··· MATERIAL SUPPLIED ···

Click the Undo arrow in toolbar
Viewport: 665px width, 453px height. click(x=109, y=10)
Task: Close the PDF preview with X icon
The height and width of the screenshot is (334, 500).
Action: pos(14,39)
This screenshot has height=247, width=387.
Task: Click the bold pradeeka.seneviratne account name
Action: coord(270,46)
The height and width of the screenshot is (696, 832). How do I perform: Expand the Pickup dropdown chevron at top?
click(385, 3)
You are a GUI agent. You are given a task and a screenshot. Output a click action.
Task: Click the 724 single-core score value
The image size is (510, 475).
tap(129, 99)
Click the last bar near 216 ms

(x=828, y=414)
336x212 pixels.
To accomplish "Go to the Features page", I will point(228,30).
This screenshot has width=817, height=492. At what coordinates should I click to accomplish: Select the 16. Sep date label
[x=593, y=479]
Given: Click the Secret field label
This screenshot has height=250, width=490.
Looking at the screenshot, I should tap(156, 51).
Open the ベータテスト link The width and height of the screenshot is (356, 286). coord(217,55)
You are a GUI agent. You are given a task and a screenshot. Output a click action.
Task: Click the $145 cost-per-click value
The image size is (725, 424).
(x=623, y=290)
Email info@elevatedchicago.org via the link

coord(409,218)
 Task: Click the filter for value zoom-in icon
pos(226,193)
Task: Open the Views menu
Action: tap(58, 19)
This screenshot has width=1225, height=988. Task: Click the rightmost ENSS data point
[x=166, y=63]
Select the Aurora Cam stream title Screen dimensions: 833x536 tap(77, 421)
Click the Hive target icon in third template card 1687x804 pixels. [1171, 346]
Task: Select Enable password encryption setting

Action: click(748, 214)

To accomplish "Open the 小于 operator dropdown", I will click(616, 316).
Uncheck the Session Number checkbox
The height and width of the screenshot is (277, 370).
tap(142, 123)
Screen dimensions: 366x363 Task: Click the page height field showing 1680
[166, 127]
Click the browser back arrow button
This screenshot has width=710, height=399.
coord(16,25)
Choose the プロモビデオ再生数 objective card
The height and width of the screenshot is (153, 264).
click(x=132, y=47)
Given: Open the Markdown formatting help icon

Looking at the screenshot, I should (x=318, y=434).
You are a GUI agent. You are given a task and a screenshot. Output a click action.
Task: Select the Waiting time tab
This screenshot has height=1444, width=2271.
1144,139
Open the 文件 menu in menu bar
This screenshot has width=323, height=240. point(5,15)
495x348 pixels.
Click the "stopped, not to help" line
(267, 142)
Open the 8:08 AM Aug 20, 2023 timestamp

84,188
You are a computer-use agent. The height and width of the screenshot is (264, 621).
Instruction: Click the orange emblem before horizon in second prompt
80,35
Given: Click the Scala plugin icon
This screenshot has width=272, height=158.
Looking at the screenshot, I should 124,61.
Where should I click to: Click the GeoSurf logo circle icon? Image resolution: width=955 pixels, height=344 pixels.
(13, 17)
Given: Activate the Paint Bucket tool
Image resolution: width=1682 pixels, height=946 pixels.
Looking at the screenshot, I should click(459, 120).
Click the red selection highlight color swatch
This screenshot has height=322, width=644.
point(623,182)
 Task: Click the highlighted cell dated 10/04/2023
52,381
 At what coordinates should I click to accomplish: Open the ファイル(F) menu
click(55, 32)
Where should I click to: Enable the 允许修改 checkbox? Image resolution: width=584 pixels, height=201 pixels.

···

> **WHAT IS REQUIRED**
Extract every line of the listing above that contains the word "accomplish". Case must match.

> **ANSWER FOR THE TASK**
To accomplish "Go to the Features page", I will point(228,30).
This screenshot has width=817, height=492. At what coordinates should I click to accomplish: Select the 16. Sep date label
To accomplish "Open the 小于 operator dropdown", I will click(616, 316).
 At what coordinates should I click to accomplish: Open the ファイル(F) menu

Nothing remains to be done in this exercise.